4. Descartes argues that by considering “the nature of time” it becomes apparent that each subsequent moment of a thing’s duration requires the same amount of causal efficacy to keep that thing in existence as would be required if the thing were not yet in existence. This is because time is such that “its parts are not mutually dependent, and never coexist” (AT 13; CSM I.200). As such, one’s existence at a subsequent moment cannot be accounted for by appealing to one’s existence in a previous moment since Descartes denies the possibility of a caus
e acting over a temporal distance. See Geoffrey Gorham,”Cartesian Causation: Continuous, Instantaneous, Overdetermined,” Journal of the History of Philosophy 42 (2004): 389–423 for a good discussion of this topic.

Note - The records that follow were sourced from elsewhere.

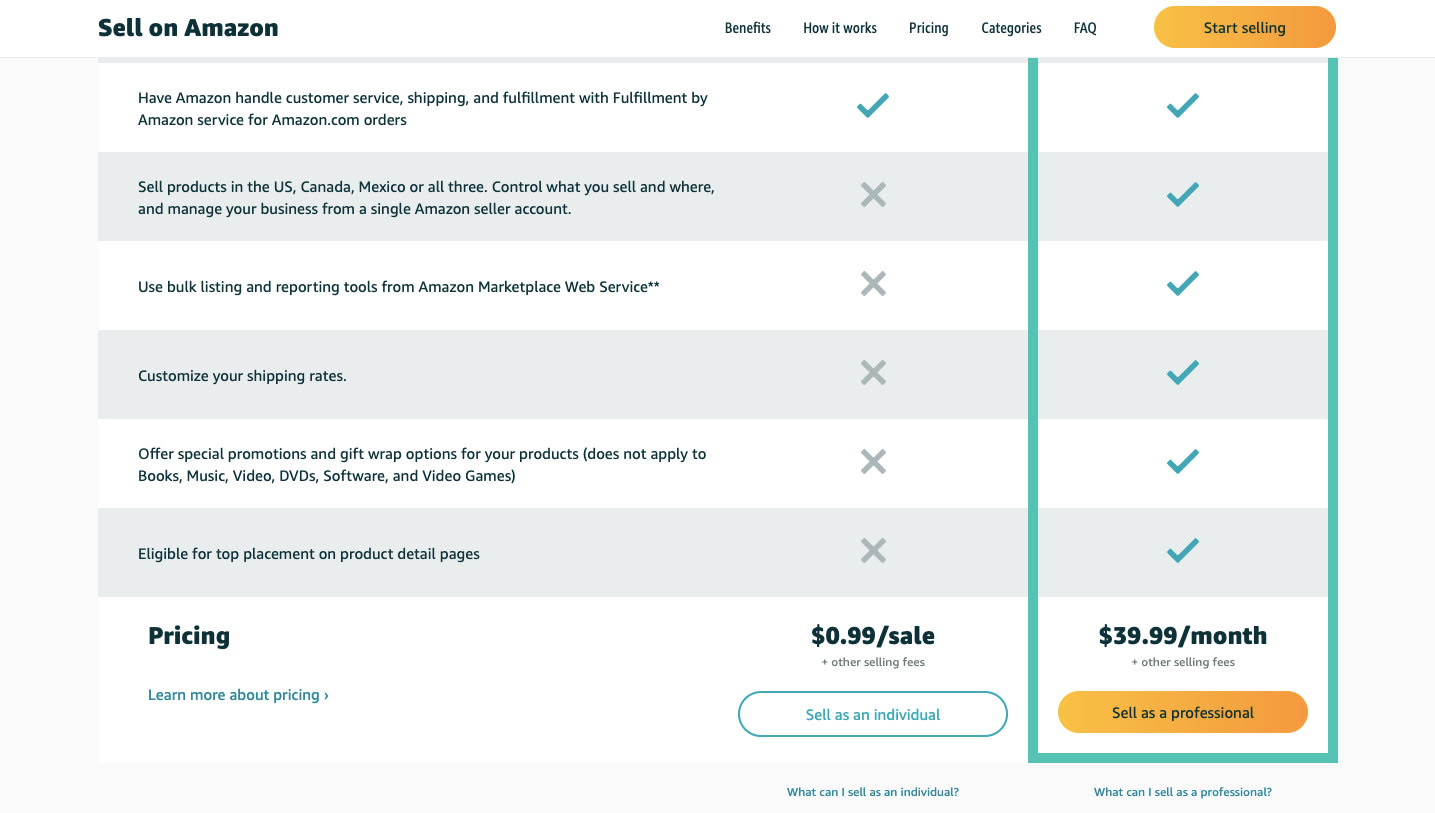Choose Sell as a professional
The image size is (1435, 813).
[x=1183, y=712]
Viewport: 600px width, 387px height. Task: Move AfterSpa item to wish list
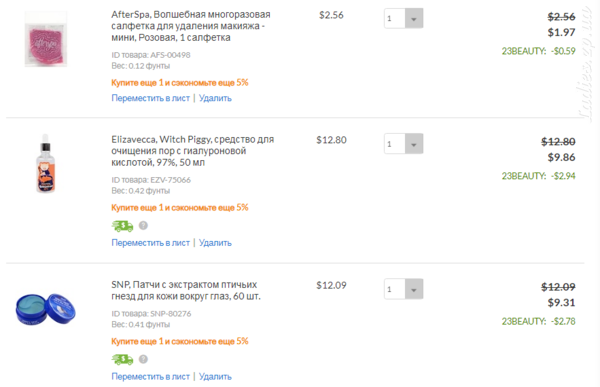click(x=150, y=98)
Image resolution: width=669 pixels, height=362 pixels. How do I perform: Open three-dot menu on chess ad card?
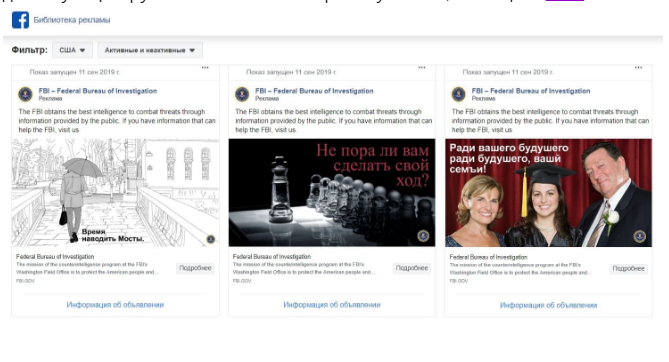coord(422,67)
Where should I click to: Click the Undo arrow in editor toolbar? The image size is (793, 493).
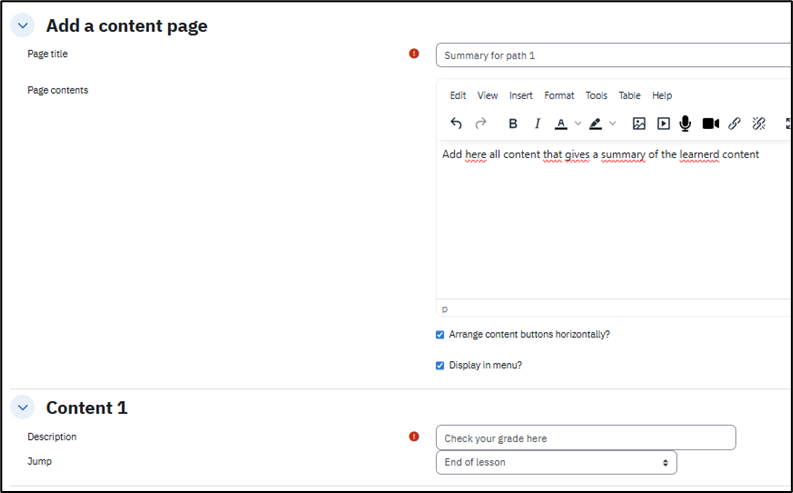click(456, 124)
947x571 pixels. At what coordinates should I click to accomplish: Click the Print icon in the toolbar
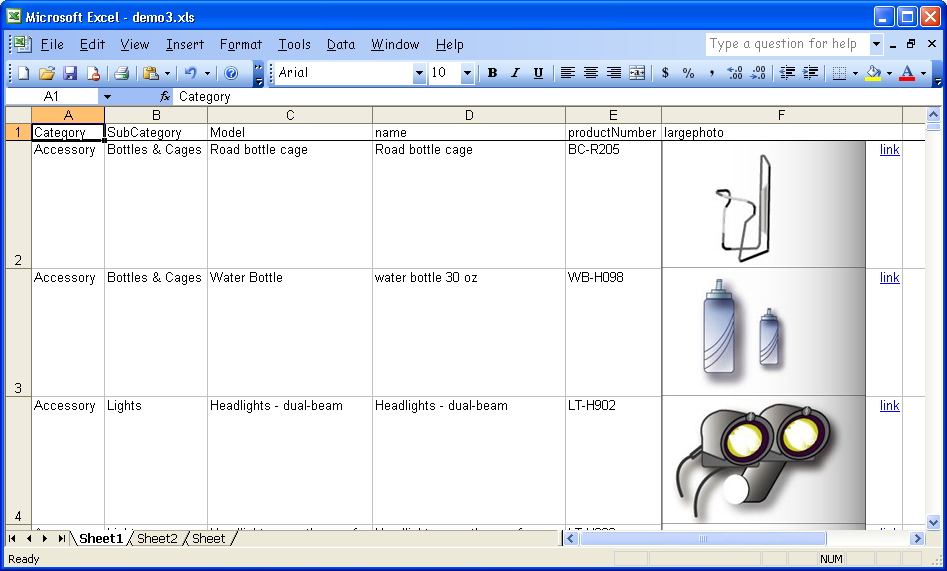coord(121,73)

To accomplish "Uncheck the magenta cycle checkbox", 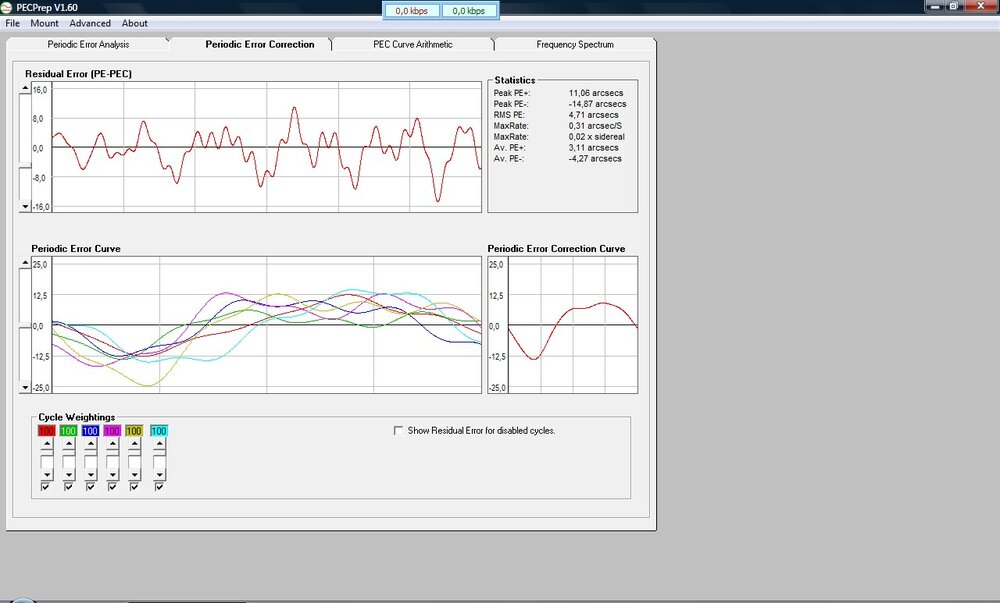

5. The Kantian-link is explained in the last chapter.
Chapter 1
Pre-Cartesian Approaches to Time
An unfortunate hurdle in understanding Descartes’ account of time is that his own discussions are scarce and seemingly under-developed. It seems, however, that such brevity might be excused if Descartes simply presumed that his readers had a working familiarity with the major historical approaches to the nature of time. If Descartes presumed that his contemporaries were well-familiar with the general landscape on how to understand time, then it seems he could have simply left markers to indicate how his views align with the broader intellectual landscape. Rather than “reinvent the wheel,” if the historical discussions on time all followed a similar mode of conceiving, then Descartes might be excused if he likewise assumed this general structure and simply located his account within it. Indeed, if Descartes thought he was making a radical break from the traditional ways of conceiving of time then one might have expected him to say more about his account. The very brevity of his discussions thus suggests grounds for thinking that Descartes did not think this view was particularly novel or inaccessible to his readers.